Species of flowering plant

Hulsea vestita is a species of flowering plant in the family Asteraceae known by the common name pumice alpinegold.

It is native to eastern and southern California, where various subspecies grow in separate mountain ranges from the High Sierra to the Transverse Ranges and Peninsular Ranges, and Madrean Sky Islands in the Mojave Desert. One subspecies (Hulsea vestita ssp. inyoensis) also occurs in western Nevada.

The plant can generally be found on the talus of mountain slopes, often in soils of volcanic origin.

==Description==
Hulsea vestita is a perennial herb growing a basal patch of thick leaves and stems up to a meter (40 inches) tall, but generally much shorter. The woolly, spoon-shaped leaves are gray-green and may have ruffled edges.

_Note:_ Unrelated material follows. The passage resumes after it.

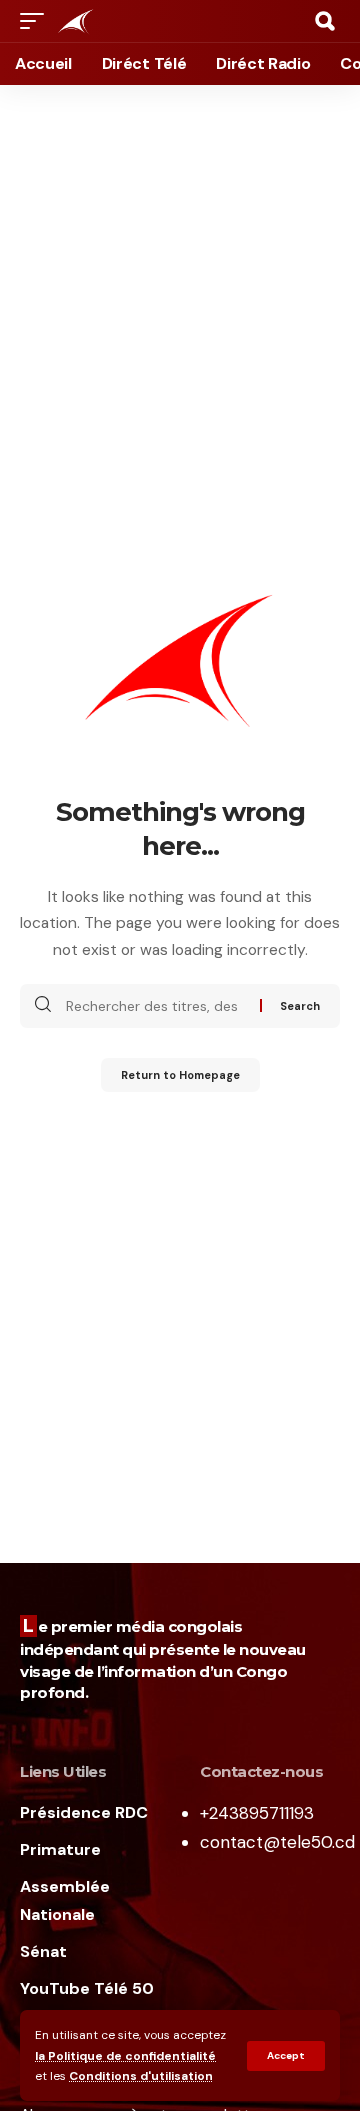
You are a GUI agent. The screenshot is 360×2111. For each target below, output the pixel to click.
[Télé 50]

The thick flower heads have glandular, hairy green phyllaries. The center of the daisylike head contains many long golden disc florets and a fringe of golden to reddish ray florets up to 2 centimeters (0.8 inches) long.

- Subspecies
Subspecies of Hulsea vestita include:
- Hulsea vestita ssp. callicarpha (beautiful hulsea) — Southern California
- Hulsea vestita ssp. gabrielensis (San Gabriel Mtns. sunflower) — San Gabriel Mountains, other Transverse Ranges.
- Hulsea vestita ssp. inyoensis (Inyo hulsea, pumice alpinegold) — Inyo Mountains, Death Valley N.P. ranges, and others in Inyo/Mono Counties & W. Nevada.
- Hulsea vestita ssp. parryi (Parry's alpinegold) — San Bernardino Mountains, other Transverse & Peninsular ranges, Sierras.
- Hulsea vestita ssp. pygmaea (pygmy alpinegold) — San Bernardino Mnts, Southern Sierras.
- Hulsea vestita ssp. vestita (pumice alpinegold) — Sierras, east Transverse ranges.